Canzoni contro il passato: The Lemonheads all’Arci Biko di Milano

Evan Dando è come quell’amico che rivedi dopo tanto tempo e che sei contento di rivedere, perché sai che non ha fatto una brutta fine. Un genio che probabilmente ha trascorso una vita che noi tutti sogniamo, oltre ogni limite, ma che non posiamo permetterci perché troppo indaffarati in un presente tardo capitalismo/nichilista,

Con curiosità e amore per le sue scorribande negli anni ’90 del secolo scorso, mi affaccio allora al Biko Milano per ascoltarlo insieme alla sua band, i The Lemonheads, figura anch’essa storica di un grunge rock che non c’è più. Attempati ultra trentenni come me fatevi avanti, allora, in una serata che vede aprire le danze l’acustica trascinata dal piglio folk di Last days of April. Un “one man band solo guitar” dalla voce rotta chissà da quale emozione, perfetta per un preludio su quella che è la nostalgia per le liriche che ci attendono col gruppo successivo. Capelli lunghi e sguardo bohemien, le sue sono storie di vita e vissuto, con immagini di un struggente modernità.

Dopo una classica e meritata attesa, ecco i The Lemonheads sfidare e vincere il passato nel loro stridente e corrosivo splendor,e che parte dall’attacco di It’s about time.

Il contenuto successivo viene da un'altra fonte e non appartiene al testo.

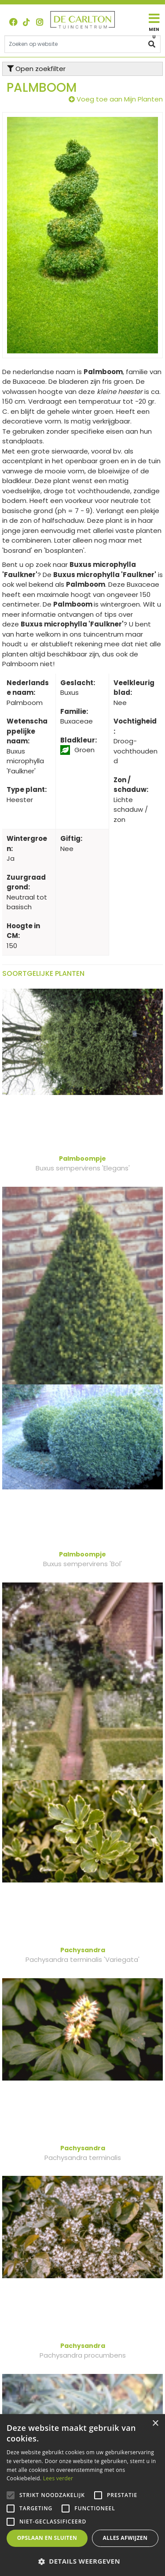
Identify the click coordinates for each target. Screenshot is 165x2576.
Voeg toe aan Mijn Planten (120, 99)
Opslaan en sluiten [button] (47, 2538)
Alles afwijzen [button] (125, 2538)
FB (13, 22)
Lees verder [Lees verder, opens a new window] (58, 2478)
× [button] (155, 2423)
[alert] (82, 2495)
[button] (82, 2561)
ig (39, 22)
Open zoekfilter (36, 68)
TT (26, 22)
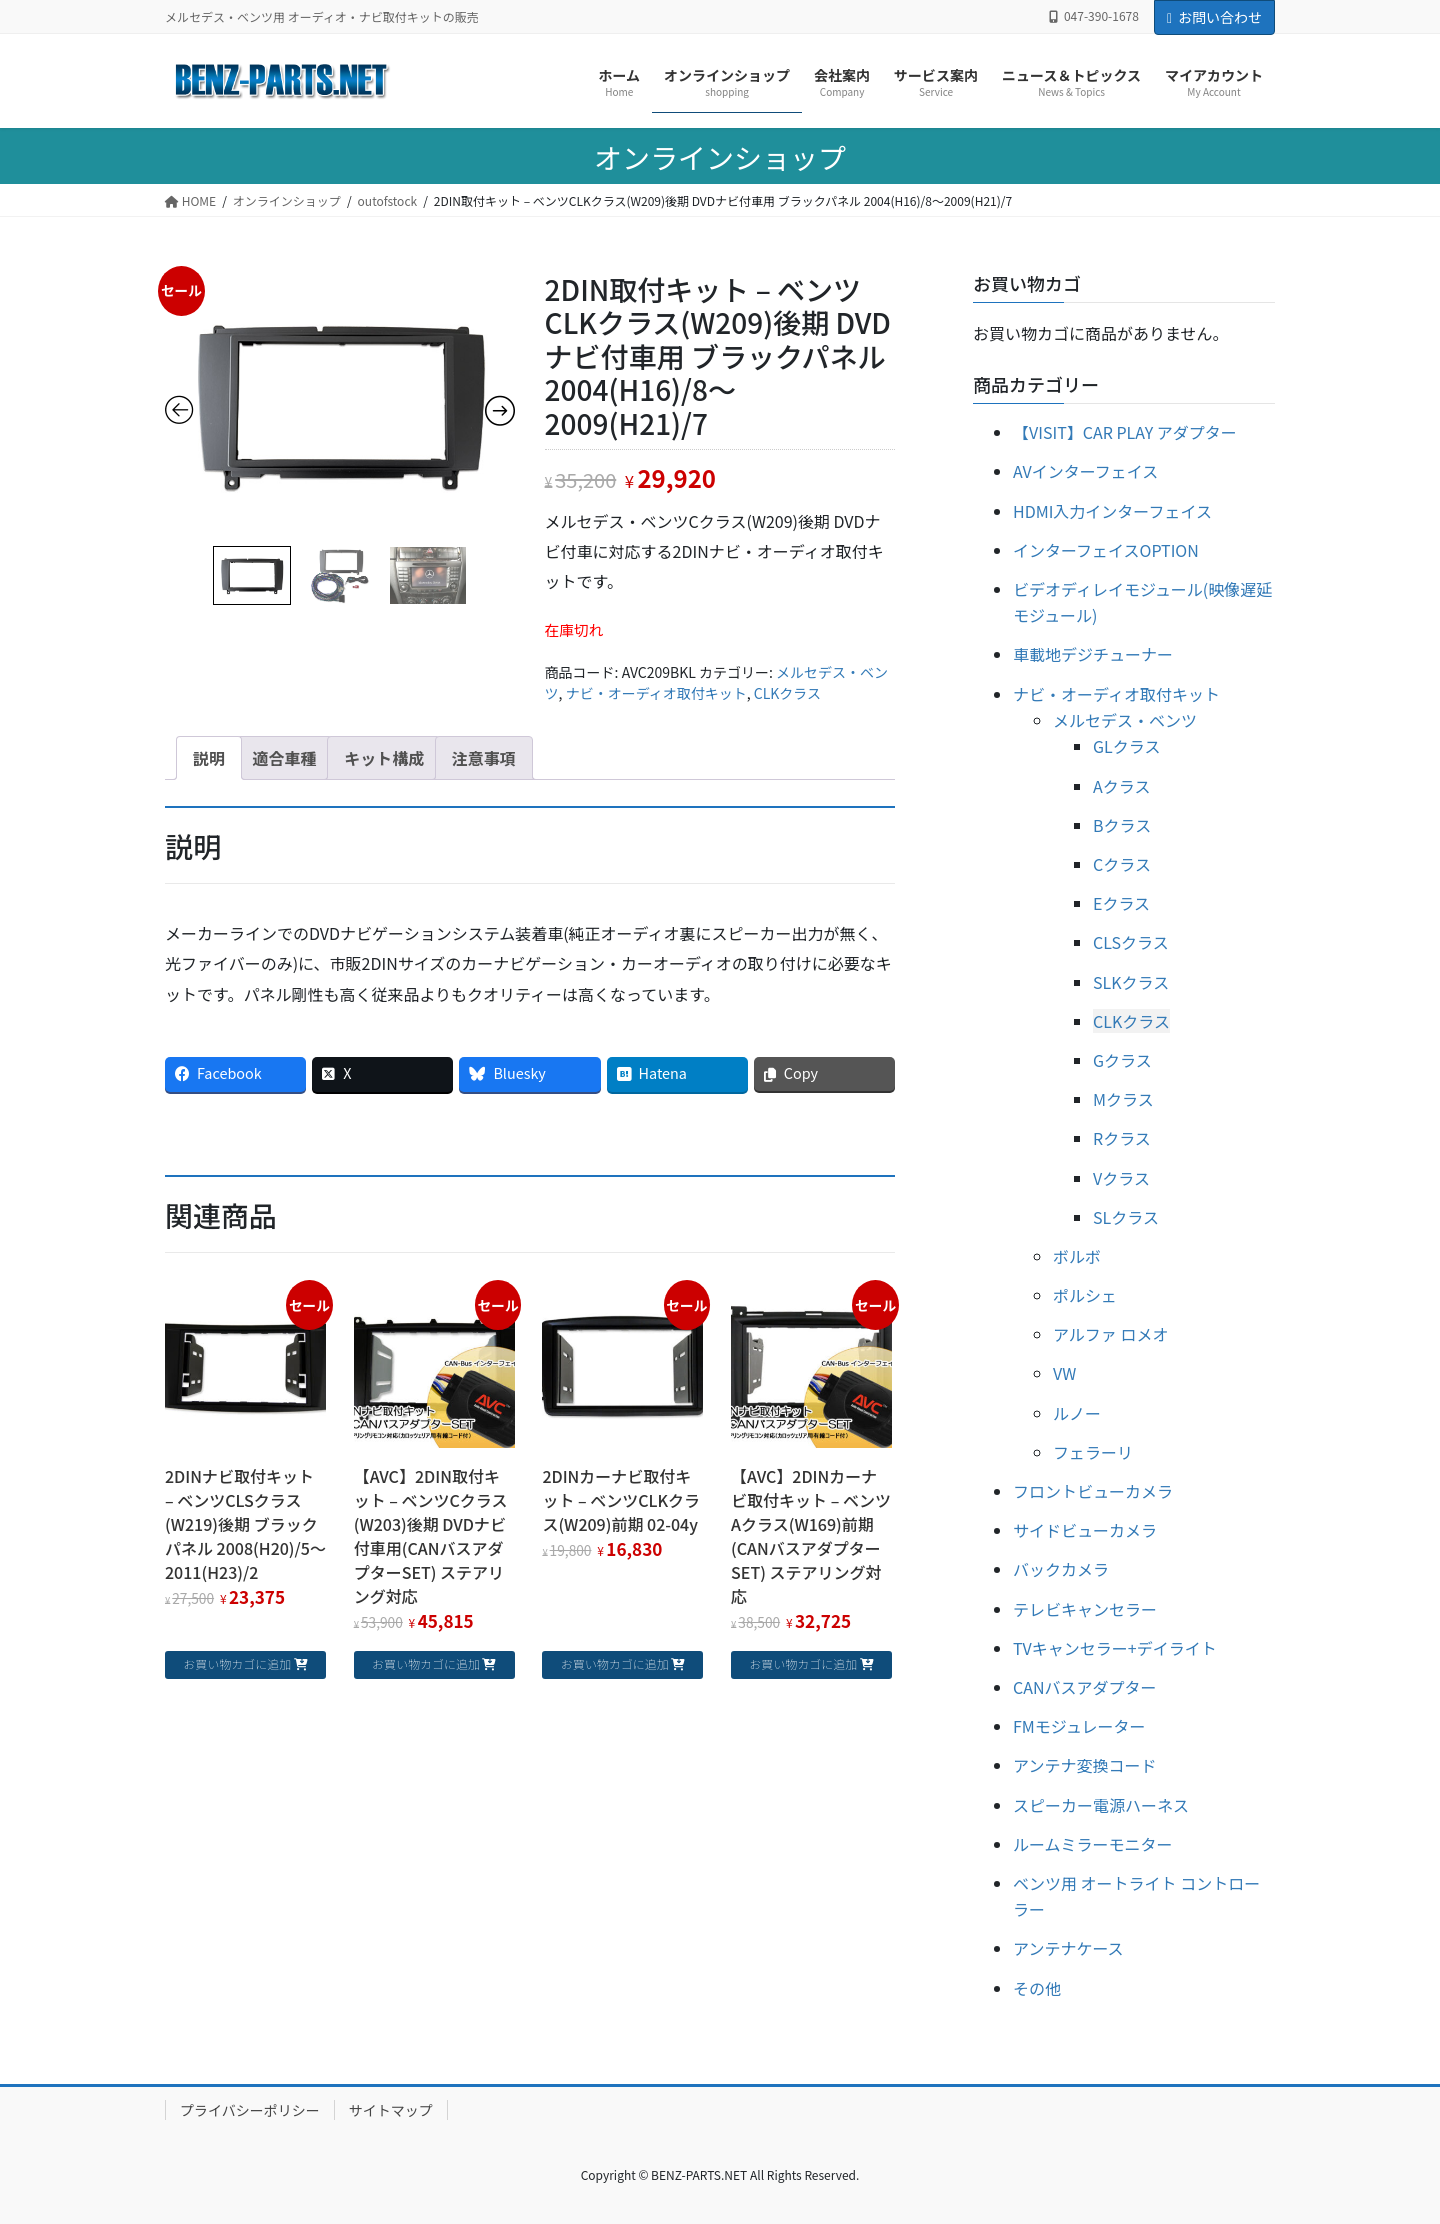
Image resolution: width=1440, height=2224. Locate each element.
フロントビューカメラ (1093, 1491)
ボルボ (1077, 1256)
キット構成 (384, 758)
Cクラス (1122, 864)
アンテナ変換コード (1084, 1765)
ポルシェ (1085, 1295)
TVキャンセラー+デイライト (1115, 1648)
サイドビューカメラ (1085, 1530)
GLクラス (1126, 746)
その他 (1037, 1988)
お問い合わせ (1214, 17)
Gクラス (1122, 1060)
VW (1064, 1373)
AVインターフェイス (1085, 471)
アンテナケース (1068, 1948)
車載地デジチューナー (1093, 654)
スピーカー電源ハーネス (1101, 1805)
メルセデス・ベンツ (1125, 720)
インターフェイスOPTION (1106, 550)
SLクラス (1126, 1217)
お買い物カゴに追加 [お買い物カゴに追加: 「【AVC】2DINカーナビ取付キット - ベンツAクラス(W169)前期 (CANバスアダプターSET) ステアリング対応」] (803, 1663)
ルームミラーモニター (1093, 1844)
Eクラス (1121, 903)
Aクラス (1121, 786)
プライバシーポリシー (250, 2110)
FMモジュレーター (1079, 1726)
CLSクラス (1131, 942)
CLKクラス (787, 693)
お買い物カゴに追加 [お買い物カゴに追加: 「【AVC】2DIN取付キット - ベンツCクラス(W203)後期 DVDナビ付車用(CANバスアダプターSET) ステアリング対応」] (426, 1663)
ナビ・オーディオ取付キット (656, 693)
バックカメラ (1061, 1569)
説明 (209, 758)
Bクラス (1122, 825)
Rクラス (1122, 1138)
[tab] (209, 758)
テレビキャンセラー (1085, 1609)
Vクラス (1121, 1178)
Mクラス (1123, 1099)
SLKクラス (1131, 982)
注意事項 (484, 758)
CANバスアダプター (1085, 1687)
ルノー (1077, 1413)
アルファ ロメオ (1110, 1334)
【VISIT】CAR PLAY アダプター (1125, 432)
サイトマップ (391, 2110)
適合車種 (285, 758)
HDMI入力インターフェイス (1112, 511)
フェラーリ (1093, 1452)
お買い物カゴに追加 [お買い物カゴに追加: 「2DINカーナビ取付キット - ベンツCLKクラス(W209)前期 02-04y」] (615, 1663)
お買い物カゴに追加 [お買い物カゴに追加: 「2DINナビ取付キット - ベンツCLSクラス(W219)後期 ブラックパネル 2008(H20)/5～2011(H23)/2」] (237, 1663)
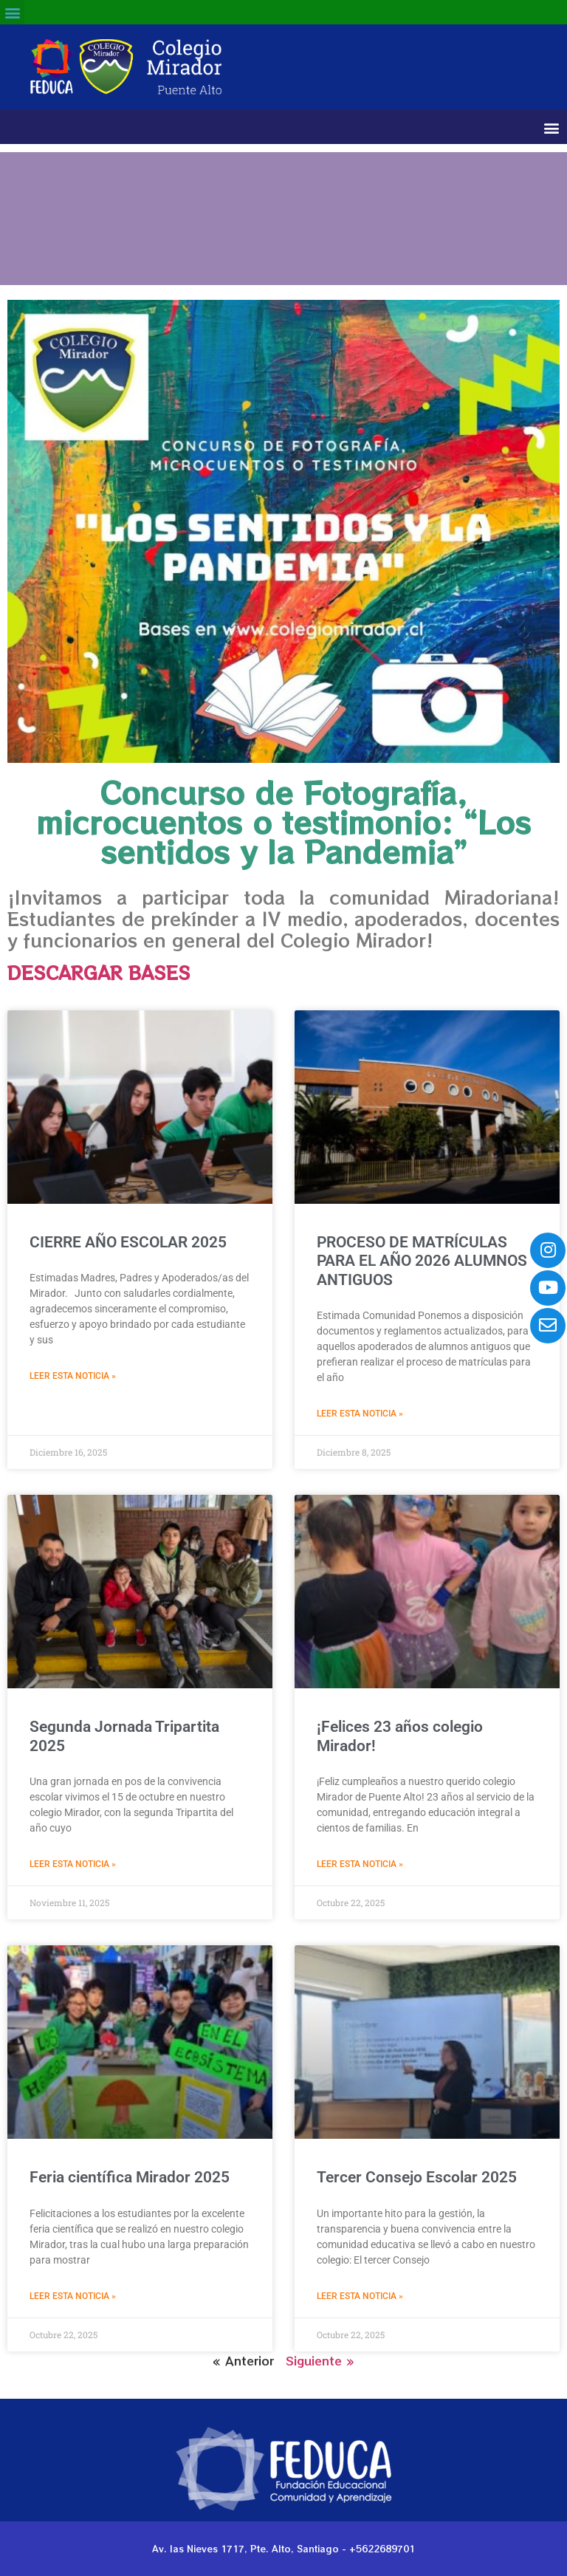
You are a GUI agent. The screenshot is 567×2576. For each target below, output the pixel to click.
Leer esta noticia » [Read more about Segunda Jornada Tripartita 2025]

Una canzone con (forse) dedica che inizia ad aprire la foresta delle emozioni e dei ricordi, traghettandoci sino alla tenerezza mista a crudeltà storica di Hospital.

Tocca a noi ospiti del salotto di melodia grunge dei The Lemonheads intonare“Green green leaves, falling from the trees”, parole che cantiamo tutti assieme sotto al palco, con addosso il sapore di una fuga da un nosocomio a colpi di doppia chitarra, camicia attillata hippie di Evan rubata a qualche abitante di Skid Row (Los Angeles homeless comfort zone), batteria sincopata,e pensirei nebbiosi. Una vecchia storia personale che diviene realtà, con il nostro che non fa trapelare alcuna emozione, con sguardo fisso verso il vuoto, o forse verso l’uscio del nosocomio di cui sopra.

Il concerto continua e non perde mai spessore, con la favola di It’s A Shame About Ray che inorgoglisce la sala alzando la temperatura e gli ormoni a colpi di ritornello cantato e giusta dose di adrenalina. Via da qui Mrs Robinson (canzone-cover che li ha fatti definitivamente conoscere) e largo al loro anthem, in cui si fa musicalmente largo una band rinnovata nei membri e concentrata, in cui spadroneggia l’ex chitarrista dei Come Chris Brokaw.

Dopo una giusta dose di struggenti canzoni legate al problemino di Evan (passato alla storia per consumo di droghe di diverso tipo), sull’onda del loro ultimo lavoro Varshons 2 ecco le tanto decantate cover, declamate con gusto personale e reef arrangiati al mondo dei camicioni a quadri, ma anche con accordi di incessante tenuta indie rock. Yo la tengo, Nick Cave e anche Gram Parsons, ma soprattutto Baby I’m Bored, e Hard Drive e All My Life, due asoli di tenacia, classe e passione che sono nel set acustico di metà concerto un regalo che Eva Dando ci ha fatto pescando dal suo repertorio personale.

Grazie Evan, attendiamo in futuro altri regali profondi e biografici come quelli di ieri sera.